Идем долго, через весь поселок. Подходим к горсовету. У горсовета рядом с автобусной остановкой стоят прямо на снегу два чемодана со сломанными замками, обвязанные бельевыми веревками.
— Вот и мой багаж из деревни… — говорит Зоя.
Я опять удивляюсь:
— Зоя, мы ведь с тобой долго разговаривали — часа четыре… Неужёли ты на это время так и оставила чемоданы просто-напросто на снегу?
— Так просто-напросто и оставила, — отвечает Зоя. — А что, нельзя?
…Бежит соболь по льдинам, бежит, и все-таки вдруг поскользнулся. Потащила его вода в себя, но он не поддается, коготочками в край льда вцепился, заскреб, выкарабкался на этот раз…
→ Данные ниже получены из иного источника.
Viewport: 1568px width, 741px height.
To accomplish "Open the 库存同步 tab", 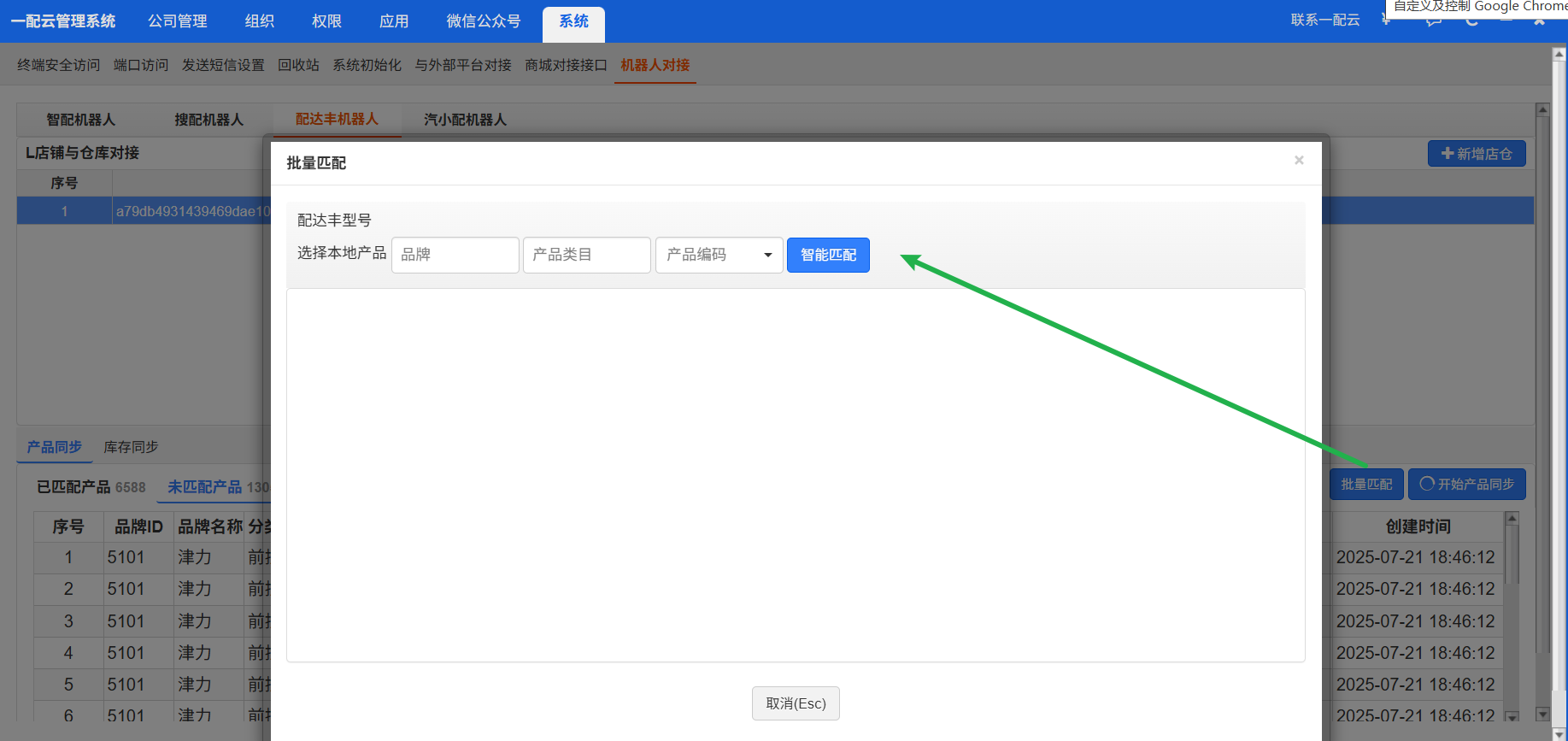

Эскимосов на Чукотке по переписи 1979 года было всего 1287 человек, а вот юкагиров и того меньше — 144 человека. Последние могикане Севера. Зоя Ненлюмкина была права: воспитание в «оранжерейных» условиях убийственно для северных детей, ибо оно расслабляет их, и, привыкнув к теплу, дети оказываются беззащитными в белой пустыне перед устрашающим воем пурги.
Но нация не вымирает, потому что есть те, кто держится за традиции выживания. Яранга — это самая лучшая колыбель мужества на Севере. Заснеженные конусы яранг, сшитые из оленьих шкур, похожи на груди северной природы-кормилицы. Яранги внутри мудро разделены на несколько кожаных комнат — прихожая, где остается вносимый входящими главный холод, столовая, куда проникает лишь маленький холод, и спальня, где человеческие дыхания образуют колышущуюся крепость тепла. Жировые светильники похожи на мистически оставшиеся живыми глаза убитых китов. Есть еще умельцы, которые шьют водонепроницаемые прозрачные дождевики из рыбьих пузырей. Детские «подгузнички» * с открывающимся на попке карманом шьют обычно из шкуры ро-
сомахи — ибо, как говорят знатоки, устройство каждого волоска росомахи таково, что на шкуре не выступает иней.
Эскимосов, одетых, как век или два назад, встретить почти невозможно: то американские джинсы под нерпичьей кухлянкой, то поролоновые луноходы на ногах, то наушники японского кас-сет-плейера, всунутые под песцовую шапку, то микрокалькулятор в руках директора звероводческого совхоза.
Но однажды наш вертолет опустился прямо посреди стада и из стада, как будто из случайного тумана времени, вышел человек, одетый, наверно, так, как одевались еще в каменном веке. У него было лицо воина с гигантскими снежными пространствами, воина с исчезновением своего народа. Это лицо было как будто вырублено каменным топором из камня. Цивилизация не коснулась этого лица, но в глубине глаз, запрятанных под почти неандертальским лбом, жила высокая цивилизованность инстинкта выживаемости, цивилизованность взаимоотношения с природой, которая ему нашептала в ухо столько своих тайн.